= Input material =
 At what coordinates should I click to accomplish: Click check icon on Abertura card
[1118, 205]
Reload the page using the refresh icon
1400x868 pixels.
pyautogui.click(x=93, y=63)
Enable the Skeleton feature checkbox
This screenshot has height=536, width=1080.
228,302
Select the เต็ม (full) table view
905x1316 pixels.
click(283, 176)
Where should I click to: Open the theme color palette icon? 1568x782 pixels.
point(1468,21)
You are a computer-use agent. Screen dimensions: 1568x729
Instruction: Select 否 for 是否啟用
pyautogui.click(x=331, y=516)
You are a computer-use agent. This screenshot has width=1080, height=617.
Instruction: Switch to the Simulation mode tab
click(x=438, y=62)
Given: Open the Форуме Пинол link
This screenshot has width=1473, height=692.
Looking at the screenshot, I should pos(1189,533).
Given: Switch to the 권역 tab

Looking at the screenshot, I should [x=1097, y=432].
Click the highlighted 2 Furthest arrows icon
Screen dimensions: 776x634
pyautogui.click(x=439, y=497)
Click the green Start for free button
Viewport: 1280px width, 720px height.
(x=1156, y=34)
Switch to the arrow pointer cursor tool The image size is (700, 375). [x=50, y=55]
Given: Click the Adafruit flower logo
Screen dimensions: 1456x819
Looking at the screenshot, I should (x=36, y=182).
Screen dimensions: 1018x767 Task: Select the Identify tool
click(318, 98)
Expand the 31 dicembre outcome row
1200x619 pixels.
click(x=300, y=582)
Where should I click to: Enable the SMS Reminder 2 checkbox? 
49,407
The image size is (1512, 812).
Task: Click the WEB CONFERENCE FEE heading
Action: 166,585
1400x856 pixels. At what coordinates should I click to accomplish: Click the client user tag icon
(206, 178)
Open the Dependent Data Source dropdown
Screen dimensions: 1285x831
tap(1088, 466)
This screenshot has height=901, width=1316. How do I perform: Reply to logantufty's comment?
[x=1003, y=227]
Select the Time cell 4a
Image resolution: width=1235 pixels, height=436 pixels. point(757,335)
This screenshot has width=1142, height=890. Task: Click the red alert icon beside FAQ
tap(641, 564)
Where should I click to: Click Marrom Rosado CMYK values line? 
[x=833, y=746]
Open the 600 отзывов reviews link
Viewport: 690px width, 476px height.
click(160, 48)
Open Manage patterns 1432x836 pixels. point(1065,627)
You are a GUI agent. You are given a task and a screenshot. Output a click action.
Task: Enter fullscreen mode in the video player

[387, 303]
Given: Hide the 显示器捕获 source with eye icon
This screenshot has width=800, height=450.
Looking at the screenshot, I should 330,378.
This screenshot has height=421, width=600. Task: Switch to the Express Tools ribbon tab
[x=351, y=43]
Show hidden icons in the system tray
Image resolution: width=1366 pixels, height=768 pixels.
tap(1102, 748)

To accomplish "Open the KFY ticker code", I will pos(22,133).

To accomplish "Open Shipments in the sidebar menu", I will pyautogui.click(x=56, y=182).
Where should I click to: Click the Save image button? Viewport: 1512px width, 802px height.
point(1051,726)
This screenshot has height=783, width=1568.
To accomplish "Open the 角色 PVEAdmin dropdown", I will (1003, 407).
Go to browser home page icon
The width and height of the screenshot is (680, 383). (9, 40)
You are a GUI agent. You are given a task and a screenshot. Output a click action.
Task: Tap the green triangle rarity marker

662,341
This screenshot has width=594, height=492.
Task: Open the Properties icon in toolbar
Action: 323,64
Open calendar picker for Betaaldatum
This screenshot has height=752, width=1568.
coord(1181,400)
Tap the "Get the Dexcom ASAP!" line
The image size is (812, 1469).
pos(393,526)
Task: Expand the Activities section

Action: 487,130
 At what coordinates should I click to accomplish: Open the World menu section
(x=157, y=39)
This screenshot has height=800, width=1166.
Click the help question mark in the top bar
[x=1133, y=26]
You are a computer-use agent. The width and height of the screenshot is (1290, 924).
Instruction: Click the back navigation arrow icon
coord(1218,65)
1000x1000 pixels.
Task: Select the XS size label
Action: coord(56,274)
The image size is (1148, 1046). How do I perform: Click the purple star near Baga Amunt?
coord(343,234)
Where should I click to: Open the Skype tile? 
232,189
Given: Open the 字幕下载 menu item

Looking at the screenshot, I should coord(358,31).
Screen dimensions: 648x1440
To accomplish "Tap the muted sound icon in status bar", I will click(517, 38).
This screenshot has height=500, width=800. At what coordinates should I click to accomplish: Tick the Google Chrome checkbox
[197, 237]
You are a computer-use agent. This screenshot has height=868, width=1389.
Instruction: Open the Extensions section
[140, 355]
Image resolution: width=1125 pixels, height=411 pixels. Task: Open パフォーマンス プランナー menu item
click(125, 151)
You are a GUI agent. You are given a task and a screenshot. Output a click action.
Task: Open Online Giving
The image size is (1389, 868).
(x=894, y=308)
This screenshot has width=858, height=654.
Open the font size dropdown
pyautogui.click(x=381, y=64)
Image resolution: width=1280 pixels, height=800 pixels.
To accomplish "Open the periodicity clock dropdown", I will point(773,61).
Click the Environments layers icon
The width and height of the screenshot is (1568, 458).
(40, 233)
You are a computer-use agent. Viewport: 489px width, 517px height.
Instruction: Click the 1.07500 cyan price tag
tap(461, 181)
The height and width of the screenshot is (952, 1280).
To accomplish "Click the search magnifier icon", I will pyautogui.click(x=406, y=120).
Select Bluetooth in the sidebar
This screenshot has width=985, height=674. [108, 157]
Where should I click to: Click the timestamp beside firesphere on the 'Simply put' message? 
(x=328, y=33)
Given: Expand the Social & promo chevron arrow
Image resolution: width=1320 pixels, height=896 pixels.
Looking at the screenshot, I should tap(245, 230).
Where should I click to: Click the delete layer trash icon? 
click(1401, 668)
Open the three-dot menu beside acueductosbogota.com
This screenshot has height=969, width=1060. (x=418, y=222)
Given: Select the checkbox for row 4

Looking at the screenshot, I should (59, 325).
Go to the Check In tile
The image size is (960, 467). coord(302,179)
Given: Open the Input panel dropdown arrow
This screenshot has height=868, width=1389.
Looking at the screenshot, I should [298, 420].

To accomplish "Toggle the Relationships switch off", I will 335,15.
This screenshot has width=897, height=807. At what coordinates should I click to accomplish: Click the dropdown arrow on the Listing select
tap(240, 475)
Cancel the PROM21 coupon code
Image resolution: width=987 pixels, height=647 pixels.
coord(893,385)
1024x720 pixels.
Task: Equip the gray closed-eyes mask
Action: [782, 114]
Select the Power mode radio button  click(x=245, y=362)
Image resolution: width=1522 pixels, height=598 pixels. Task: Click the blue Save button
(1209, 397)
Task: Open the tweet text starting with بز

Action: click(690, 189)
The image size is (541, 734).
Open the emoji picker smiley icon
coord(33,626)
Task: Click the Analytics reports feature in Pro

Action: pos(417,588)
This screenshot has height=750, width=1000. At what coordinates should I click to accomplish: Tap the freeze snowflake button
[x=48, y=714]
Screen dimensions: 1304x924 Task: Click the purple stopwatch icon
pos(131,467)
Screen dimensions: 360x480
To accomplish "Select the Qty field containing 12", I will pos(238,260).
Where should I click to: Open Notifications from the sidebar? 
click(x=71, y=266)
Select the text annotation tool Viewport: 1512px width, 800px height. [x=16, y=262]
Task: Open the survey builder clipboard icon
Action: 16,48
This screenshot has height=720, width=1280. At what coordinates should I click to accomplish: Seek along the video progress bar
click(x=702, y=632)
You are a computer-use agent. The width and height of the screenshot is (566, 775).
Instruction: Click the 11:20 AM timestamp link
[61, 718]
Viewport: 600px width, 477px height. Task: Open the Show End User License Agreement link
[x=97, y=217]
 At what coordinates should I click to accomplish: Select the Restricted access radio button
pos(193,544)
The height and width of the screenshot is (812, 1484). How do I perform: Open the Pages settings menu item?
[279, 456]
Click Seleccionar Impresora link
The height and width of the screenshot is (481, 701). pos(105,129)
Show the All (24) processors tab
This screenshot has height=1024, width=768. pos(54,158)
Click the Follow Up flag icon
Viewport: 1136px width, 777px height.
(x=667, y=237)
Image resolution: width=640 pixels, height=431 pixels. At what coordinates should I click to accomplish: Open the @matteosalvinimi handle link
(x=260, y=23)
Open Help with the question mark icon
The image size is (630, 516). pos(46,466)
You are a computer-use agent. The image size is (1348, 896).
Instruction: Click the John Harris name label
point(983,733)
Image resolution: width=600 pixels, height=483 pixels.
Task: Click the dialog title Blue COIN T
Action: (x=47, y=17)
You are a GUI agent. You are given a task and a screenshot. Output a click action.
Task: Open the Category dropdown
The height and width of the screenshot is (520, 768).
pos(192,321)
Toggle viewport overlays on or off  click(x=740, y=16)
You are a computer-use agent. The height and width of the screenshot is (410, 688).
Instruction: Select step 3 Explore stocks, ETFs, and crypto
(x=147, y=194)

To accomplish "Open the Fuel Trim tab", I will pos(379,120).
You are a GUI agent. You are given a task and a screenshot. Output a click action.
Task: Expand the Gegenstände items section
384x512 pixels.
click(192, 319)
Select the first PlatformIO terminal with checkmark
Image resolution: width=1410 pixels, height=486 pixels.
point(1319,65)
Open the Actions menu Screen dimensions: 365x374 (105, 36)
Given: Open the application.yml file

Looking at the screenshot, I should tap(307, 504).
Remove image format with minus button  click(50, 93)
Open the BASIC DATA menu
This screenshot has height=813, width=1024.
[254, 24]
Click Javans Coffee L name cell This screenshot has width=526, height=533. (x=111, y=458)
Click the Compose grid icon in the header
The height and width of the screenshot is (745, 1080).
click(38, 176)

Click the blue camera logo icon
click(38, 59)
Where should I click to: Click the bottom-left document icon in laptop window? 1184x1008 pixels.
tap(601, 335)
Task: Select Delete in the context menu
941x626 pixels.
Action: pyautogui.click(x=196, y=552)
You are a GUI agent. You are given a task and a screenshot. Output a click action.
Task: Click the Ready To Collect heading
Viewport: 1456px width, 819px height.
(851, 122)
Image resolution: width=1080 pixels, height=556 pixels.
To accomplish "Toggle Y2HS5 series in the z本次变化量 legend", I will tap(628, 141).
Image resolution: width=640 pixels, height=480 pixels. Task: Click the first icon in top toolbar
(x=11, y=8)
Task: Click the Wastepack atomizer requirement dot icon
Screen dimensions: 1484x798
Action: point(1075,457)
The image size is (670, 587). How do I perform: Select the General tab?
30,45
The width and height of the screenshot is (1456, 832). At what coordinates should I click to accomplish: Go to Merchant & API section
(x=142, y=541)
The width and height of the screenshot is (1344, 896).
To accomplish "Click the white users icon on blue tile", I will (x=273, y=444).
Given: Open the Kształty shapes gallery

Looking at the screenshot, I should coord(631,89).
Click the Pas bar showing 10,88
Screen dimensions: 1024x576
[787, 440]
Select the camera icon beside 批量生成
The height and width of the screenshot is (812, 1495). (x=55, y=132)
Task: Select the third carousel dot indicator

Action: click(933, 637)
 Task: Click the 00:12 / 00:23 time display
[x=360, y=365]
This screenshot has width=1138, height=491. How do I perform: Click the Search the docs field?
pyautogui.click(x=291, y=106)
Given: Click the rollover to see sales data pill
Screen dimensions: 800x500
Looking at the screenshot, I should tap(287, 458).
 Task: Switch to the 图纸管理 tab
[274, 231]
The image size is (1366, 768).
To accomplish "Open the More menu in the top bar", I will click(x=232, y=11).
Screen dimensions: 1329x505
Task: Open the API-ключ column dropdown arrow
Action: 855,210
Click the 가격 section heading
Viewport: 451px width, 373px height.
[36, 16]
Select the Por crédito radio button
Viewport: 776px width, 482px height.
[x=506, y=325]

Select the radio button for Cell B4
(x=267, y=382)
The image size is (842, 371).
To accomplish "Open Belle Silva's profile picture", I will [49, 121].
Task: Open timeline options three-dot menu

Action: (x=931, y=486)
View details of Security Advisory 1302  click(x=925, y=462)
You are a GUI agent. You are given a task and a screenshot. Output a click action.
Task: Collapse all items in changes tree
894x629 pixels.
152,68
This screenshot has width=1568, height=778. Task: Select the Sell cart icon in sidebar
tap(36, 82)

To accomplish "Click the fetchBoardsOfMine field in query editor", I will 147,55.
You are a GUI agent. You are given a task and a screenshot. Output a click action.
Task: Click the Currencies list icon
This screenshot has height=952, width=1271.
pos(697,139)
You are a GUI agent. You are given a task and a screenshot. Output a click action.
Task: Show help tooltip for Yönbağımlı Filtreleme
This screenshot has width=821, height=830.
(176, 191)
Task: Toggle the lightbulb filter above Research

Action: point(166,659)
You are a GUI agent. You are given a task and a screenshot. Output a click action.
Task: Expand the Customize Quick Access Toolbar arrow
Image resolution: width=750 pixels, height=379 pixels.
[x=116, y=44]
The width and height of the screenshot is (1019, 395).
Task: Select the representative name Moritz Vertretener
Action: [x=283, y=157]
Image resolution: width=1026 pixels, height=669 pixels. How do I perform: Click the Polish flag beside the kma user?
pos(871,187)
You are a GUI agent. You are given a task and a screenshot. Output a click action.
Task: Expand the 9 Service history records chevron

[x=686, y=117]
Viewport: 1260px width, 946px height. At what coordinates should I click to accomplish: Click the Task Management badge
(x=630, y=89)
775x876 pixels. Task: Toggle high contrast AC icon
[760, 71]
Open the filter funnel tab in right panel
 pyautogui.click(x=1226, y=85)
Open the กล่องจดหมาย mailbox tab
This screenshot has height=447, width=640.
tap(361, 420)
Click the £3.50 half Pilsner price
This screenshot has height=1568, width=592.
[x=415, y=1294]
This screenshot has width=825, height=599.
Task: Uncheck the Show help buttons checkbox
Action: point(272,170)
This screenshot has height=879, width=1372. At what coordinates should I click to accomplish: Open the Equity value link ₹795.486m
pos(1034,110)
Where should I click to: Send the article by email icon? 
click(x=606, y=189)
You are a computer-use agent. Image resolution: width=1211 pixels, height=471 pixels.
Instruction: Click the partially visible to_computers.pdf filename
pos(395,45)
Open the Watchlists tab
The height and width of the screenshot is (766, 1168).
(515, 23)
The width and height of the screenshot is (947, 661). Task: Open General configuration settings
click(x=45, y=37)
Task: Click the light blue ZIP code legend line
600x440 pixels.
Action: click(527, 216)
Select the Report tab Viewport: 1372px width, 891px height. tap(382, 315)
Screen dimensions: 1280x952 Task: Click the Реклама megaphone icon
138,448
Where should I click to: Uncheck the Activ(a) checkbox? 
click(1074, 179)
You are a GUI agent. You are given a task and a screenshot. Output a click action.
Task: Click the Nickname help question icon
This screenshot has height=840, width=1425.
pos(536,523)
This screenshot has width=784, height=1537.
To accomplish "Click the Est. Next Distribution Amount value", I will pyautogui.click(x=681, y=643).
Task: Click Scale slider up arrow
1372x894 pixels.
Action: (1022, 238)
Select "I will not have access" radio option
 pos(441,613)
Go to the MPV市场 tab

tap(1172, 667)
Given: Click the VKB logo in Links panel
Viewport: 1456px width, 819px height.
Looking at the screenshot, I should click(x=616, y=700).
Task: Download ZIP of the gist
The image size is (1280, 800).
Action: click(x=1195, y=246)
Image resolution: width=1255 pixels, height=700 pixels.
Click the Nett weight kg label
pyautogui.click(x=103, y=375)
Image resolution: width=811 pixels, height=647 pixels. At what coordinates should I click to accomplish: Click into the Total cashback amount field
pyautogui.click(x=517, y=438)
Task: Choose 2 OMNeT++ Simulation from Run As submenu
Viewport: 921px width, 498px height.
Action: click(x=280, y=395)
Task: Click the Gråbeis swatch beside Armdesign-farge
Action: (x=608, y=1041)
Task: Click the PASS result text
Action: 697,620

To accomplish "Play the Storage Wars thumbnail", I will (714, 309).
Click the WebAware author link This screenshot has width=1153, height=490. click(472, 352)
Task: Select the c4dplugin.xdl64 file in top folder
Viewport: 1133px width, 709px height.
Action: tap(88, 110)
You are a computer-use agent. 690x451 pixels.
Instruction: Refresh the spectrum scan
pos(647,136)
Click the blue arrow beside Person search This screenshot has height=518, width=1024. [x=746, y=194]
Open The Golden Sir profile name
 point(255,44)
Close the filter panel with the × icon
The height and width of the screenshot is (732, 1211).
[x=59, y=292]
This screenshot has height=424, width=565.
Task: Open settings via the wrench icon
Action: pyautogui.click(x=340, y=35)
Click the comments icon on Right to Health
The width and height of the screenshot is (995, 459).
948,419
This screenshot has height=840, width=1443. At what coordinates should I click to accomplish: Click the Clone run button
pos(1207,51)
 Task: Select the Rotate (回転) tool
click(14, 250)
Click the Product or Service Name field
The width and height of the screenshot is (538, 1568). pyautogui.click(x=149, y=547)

= Exercise requirements =
Copy out the part of the records above that opens with the line containing "Select the text" and closes with the line containing "The image size is (630, 516). pos(46,466)", keeping every line exactly as it appears.

= Result for this exercise =
Select the text annotation tool Viewport: 1512px width, 800px height. [x=16, y=262]
Task: Open the survey builder clipboard icon
Action: 16,48
This screenshot has height=720, width=1280. At what coordinates should I click to accomplish: Seek along the video progress bar
click(x=702, y=632)
You are a computer-use agent. The width and height of the screenshot is (566, 775).
Instruction: Click the 11:20 AM timestamp link
[61, 718]
Viewport: 600px width, 477px height. Task: Open the Show End User License Agreement link
[x=97, y=217]
 At what coordinates should I click to accomplish: Select the Restricted access radio button
pos(193,544)
The height and width of the screenshot is (812, 1484). How do I perform: Open the Pages settings menu item?
[279, 456]
Click Seleccionar Impresora link
The height and width of the screenshot is (481, 701). pos(105,129)
Show the All (24) processors tab
This screenshot has height=1024, width=768. pos(54,158)
Click the Follow Up flag icon
Viewport: 1136px width, 777px height.
(x=667, y=237)
Image resolution: width=640 pixels, height=431 pixels. At what coordinates should I click to accomplish: Open the @matteosalvinimi handle link
(x=260, y=23)
Open Help with the question mark icon
The image size is (630, 516). pos(46,466)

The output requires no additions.